Llámesela “Alta Traición”, “Traición a la Patria” o traición
sin más, es una figura –según sea el caso, moral, política, jurídica, militar,
o combinaciones a gusto de quienes la sostienen- de las más delicadas por la
alta probabilidad de manipulación y subjetividad que rodean a los casos en que
se la aplica.
Momentos de alta volatilidad político/social, con tintes
culturales, inclusive o de conflagración bélica son propicios para que
regímenes de fuerza, arguyendo la infame razón de Estado, persigan a ciudadanos
en nombre de tal especie. Las más de las veces como amenaza y otras, como
acción efectiva. Dada la euforia con la que se actúa en dichas circunstancias,
la ecuanimidad brilla por su ausencia.
Así lo muestran dos casos, el más emblemático a escala
mundial, y el más sonado en su tiempo y hoy prácticamente olvidado a escala
nacional.
Sobre aquel, seguramente usted ya supo identificarlo. Sí, el
célebre “caso Dreyfus”, el militar francés de origen judío despojado de sus
honores tras ser declarado culpable de traición por una supuesta venta de
información al enemigo; honores que le fueron restituidos doce años después
luego de descubrirse al autor de la infamia en medio de un ambiente de intrigas
que dividió a la sociedad.
La rehabilitación de Dreyfus fue posible al generarse el
apoyo de una parte de la ciudadanía que señalaba las notorias inconsistencias
de la acusación y del proceso. Un elemento central del reclamo fue el
involucramiento de Emile Zola quien con su texto “Yo acuso” denunció el exceso
que se había cometido y abogó por su reparación. Se dice que esta acción –la de
un escritor tomando partido- dio origen al concepto de intelectual que
conocemos hoy.
Por nuestro lado, tenemos el caso de Elías Belmonte –el “Dreyfus
boliviano” que no tuvo a un Zola a su lado-, defenestrado sin juicio por “alta
traición” luego de culpabilizarlo de la autoría y porteo de una carta en la que
anunciaba la preparación de un golpe de estado para instaurar un régimen afín
al de la Alemania de Hitler.
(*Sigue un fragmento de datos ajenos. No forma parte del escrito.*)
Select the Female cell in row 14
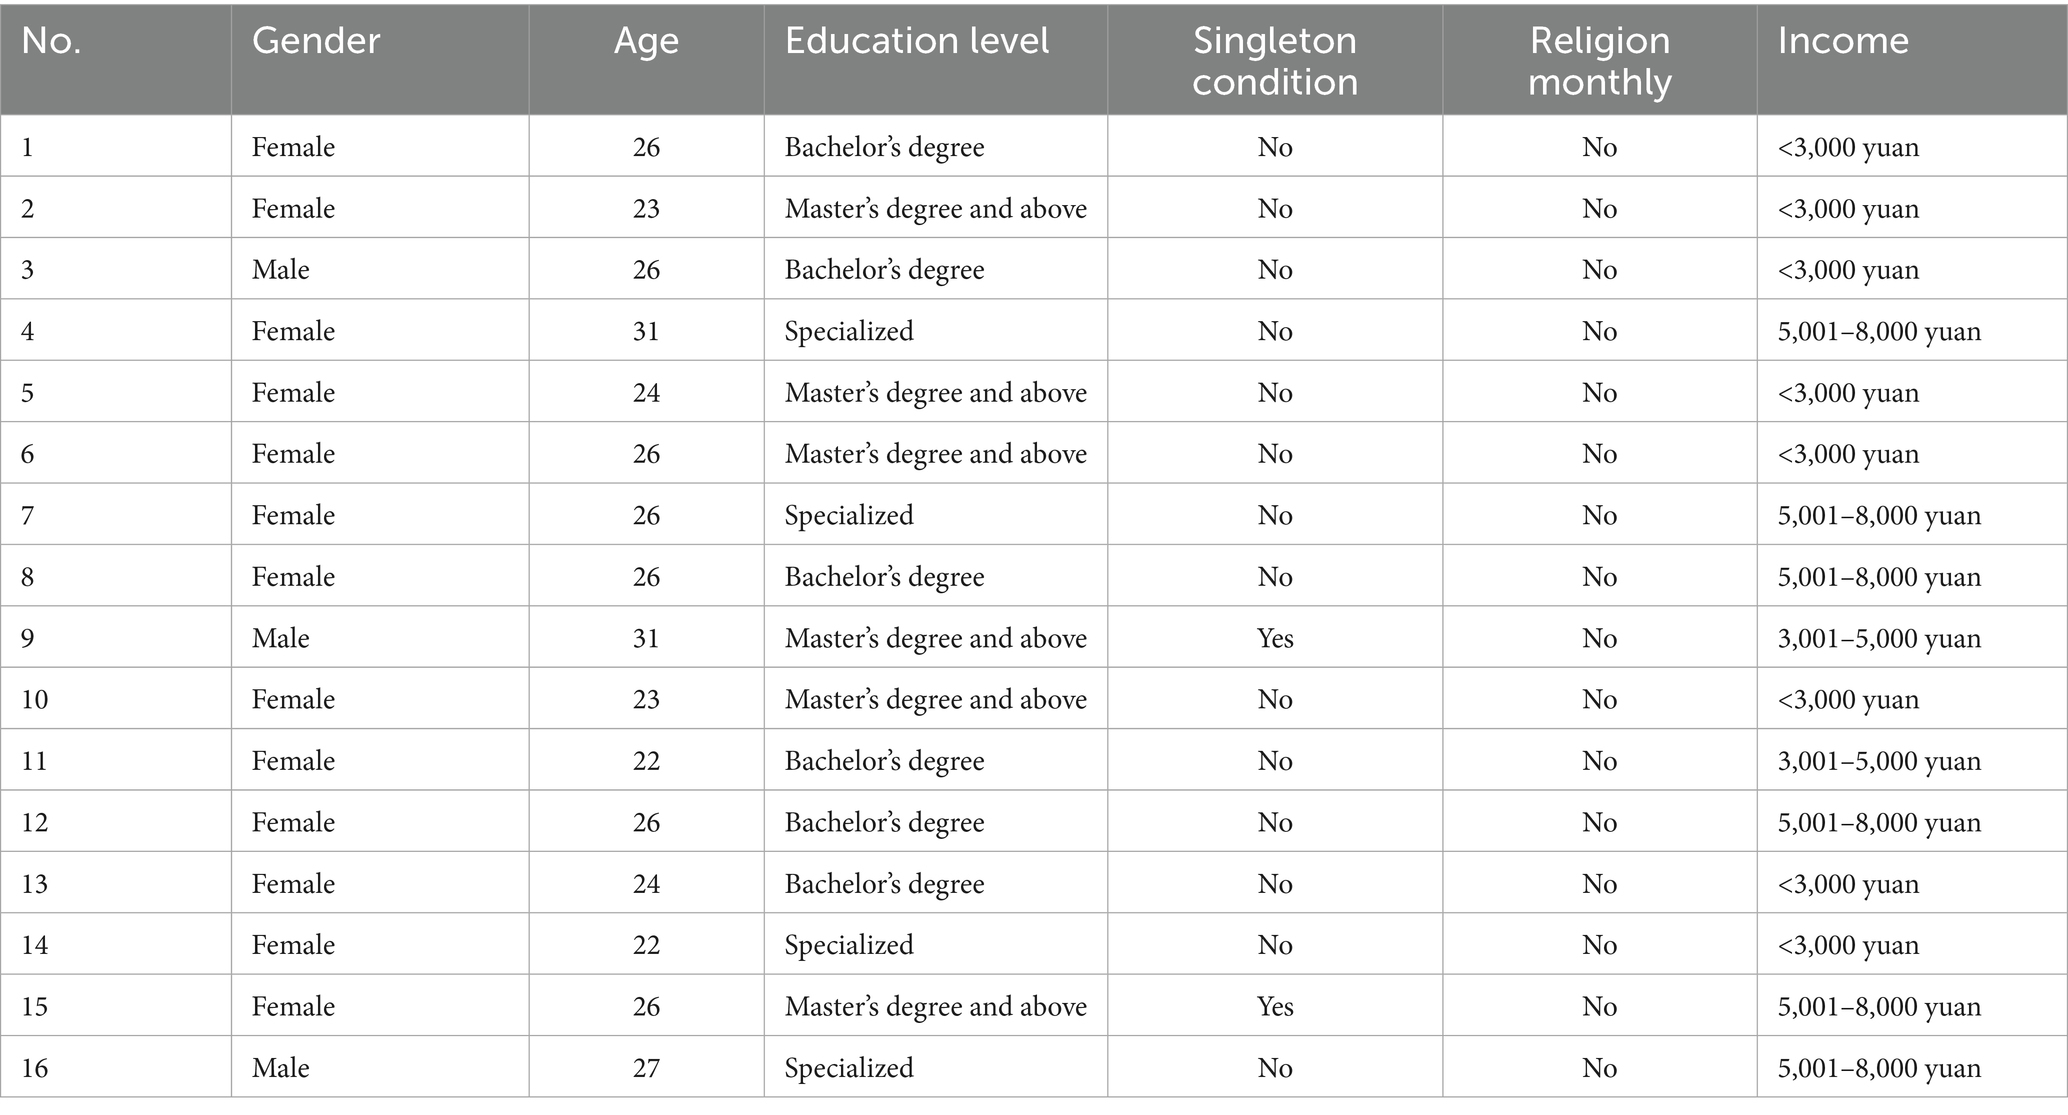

Belmonte tuvo que esperar más de tres décadas para
que el Estado boliviano le restituyera sus derechos ciudadanos y lo premiara
con su ascenso a General, al conocerse, por boca del propio sujeto, que un
espía inglés había falsificado la misiva.
Con lo antedicho, pensar en aplicar el artículo 124 de la
Constitución Política del Estado a las acciones que el expresidente Morales Ayma
promueve desde que huyó del país es altamente aventurado, aunque no deja de ser
tentador.
Si nos atenemos al enunciado de dicho artículo, el señor en
cuestión cumple con ciertas condiciones para ser sometido a un juicio que
podría llevarlo a purgar la pena máxima contemplada en nuestras leyes:
“Comete delito de traición a la patria la boliviana o el
boliviano que incurra en los siguientes hechos:
3. Que
atente contra la unidad del país”.
El mismo artículo menciona “complicidad con el enemigo en
caso de guerra internacional”.
Evidentemente, al no encontrarnos en una guerra
internacional, tal argumento no tendría sustento, pero el país se encuentra
librando una guerra no convencional de carácter sanitario. Las guerras son, por
antonomasia, un escenario de unidad de la sociedad ante el “enemigo”, en este
caso, la calamidad pandémica, y las órdenes emanadas desde Buenos Aires no
hacen otra cosa que coadyuvar a que ese enemigo se expanda dejando muerte y
desolación entre los bolivianos. Evitar que el oxígeno llegue a quienes padecen
la enfermedad es equivalente a bombardear hospitales en tiempo de una confrontación
bélica real.
Si las acciones de Morales Ayma y sus huestes no califican
como “traición a la patria”, no sé cómo se las puede llamar.